┌────────

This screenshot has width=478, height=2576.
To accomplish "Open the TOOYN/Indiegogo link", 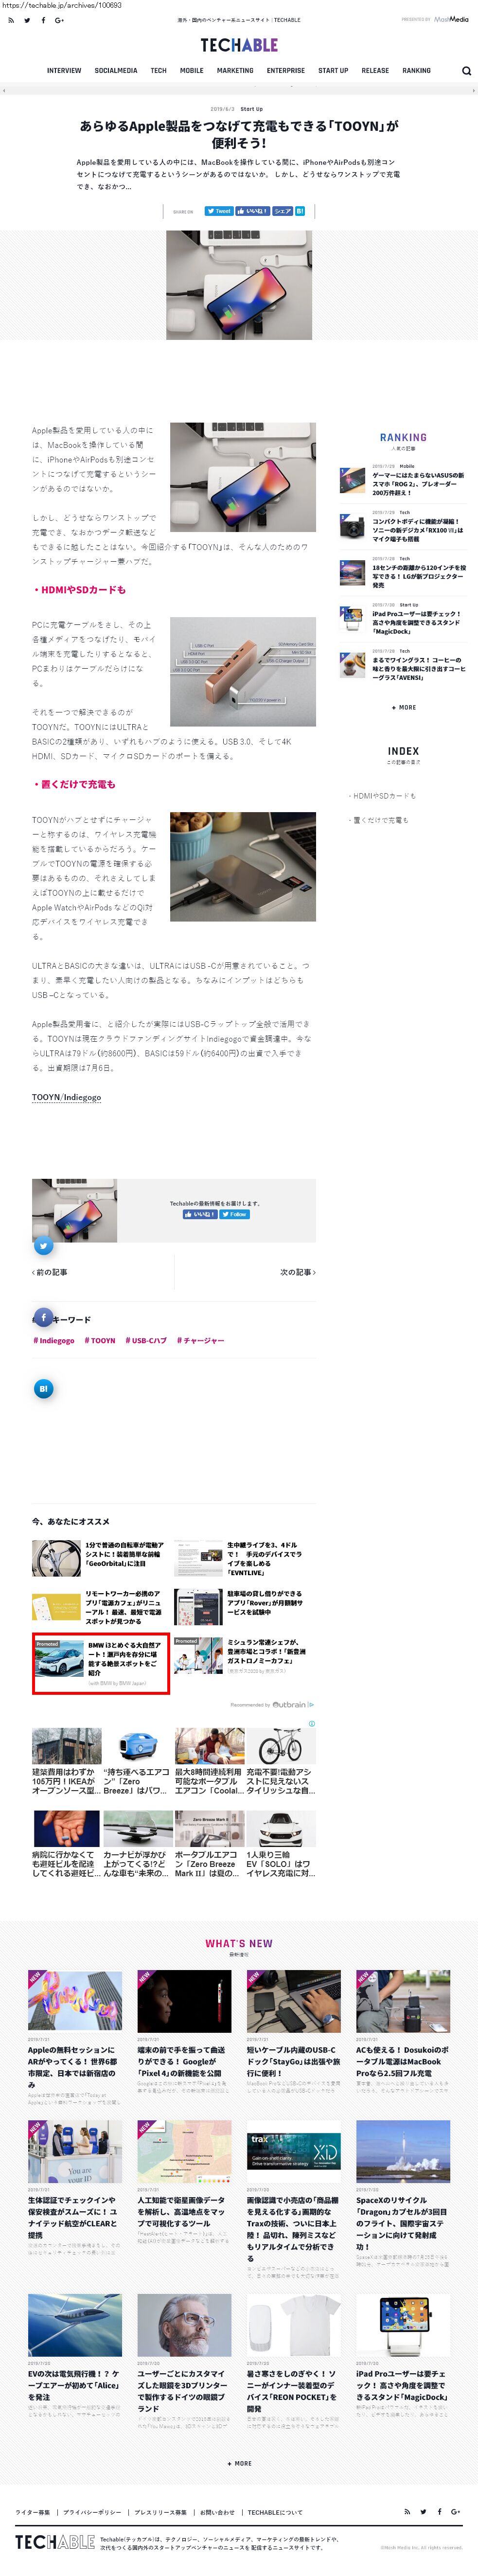I will pos(66,1097).
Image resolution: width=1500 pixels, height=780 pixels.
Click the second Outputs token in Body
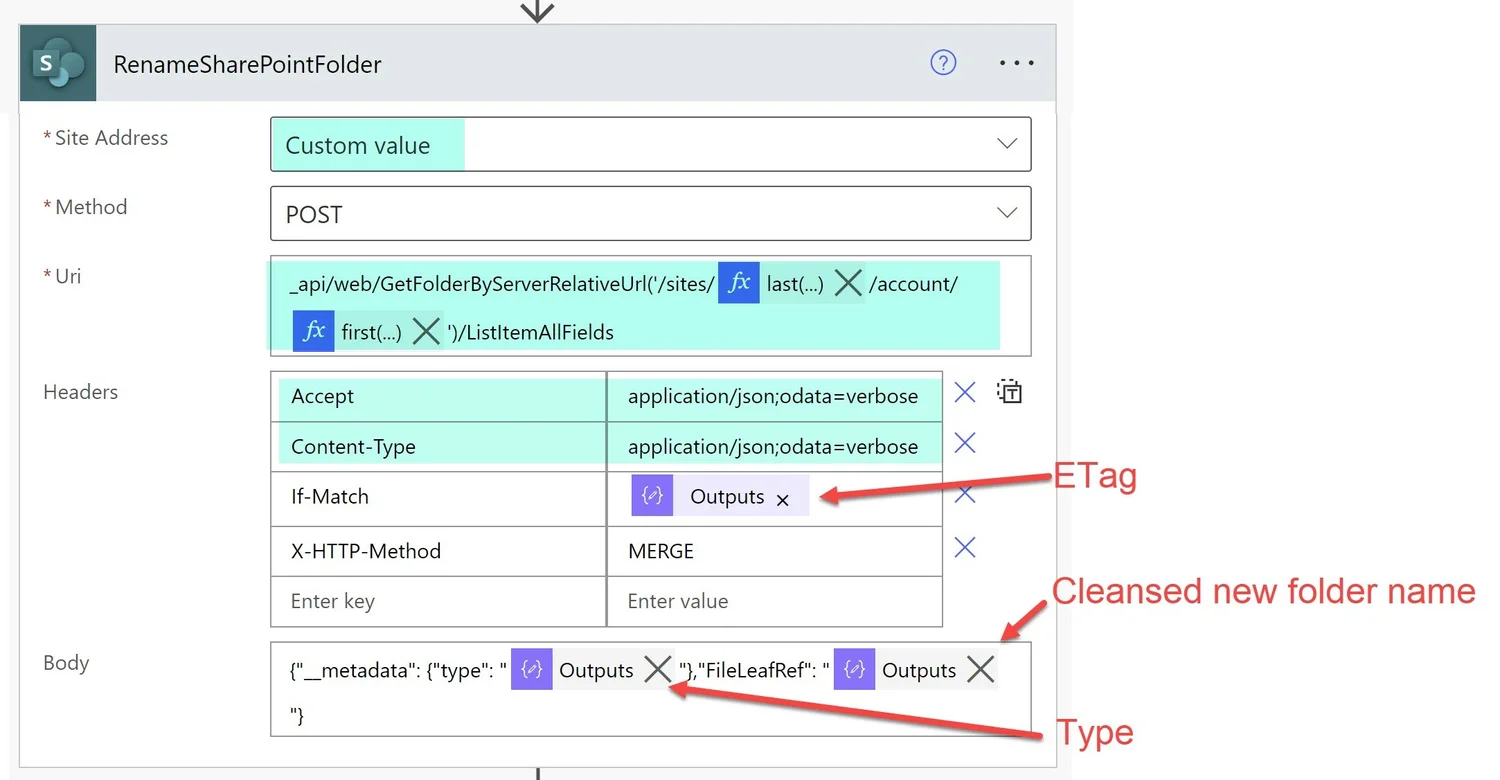(919, 670)
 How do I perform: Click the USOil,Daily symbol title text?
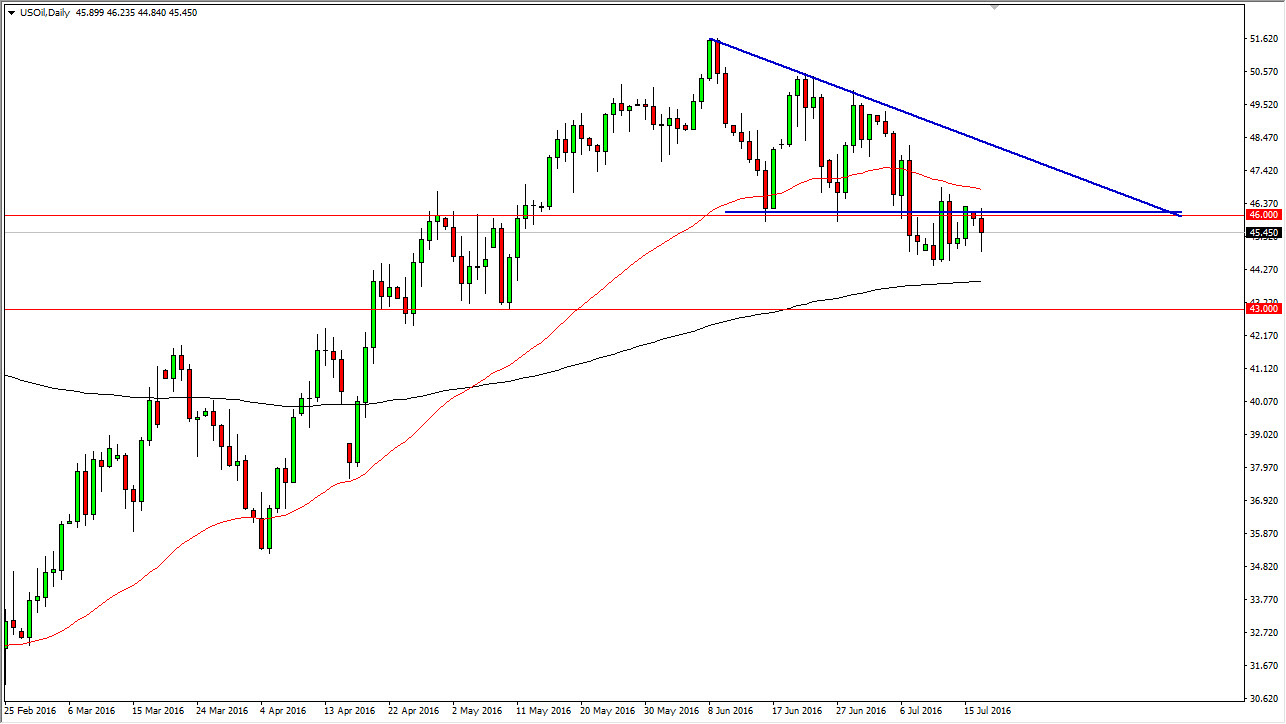pos(44,12)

└────────

- **EXERCISE REQUIREMENTS**:
Every line of the records above where the string "height" is found should be copied.

- **FINISHED TASK**:
This screenshot has width=478, height=2576.
Image resolution: width=1500 pixels, height=780 pixels.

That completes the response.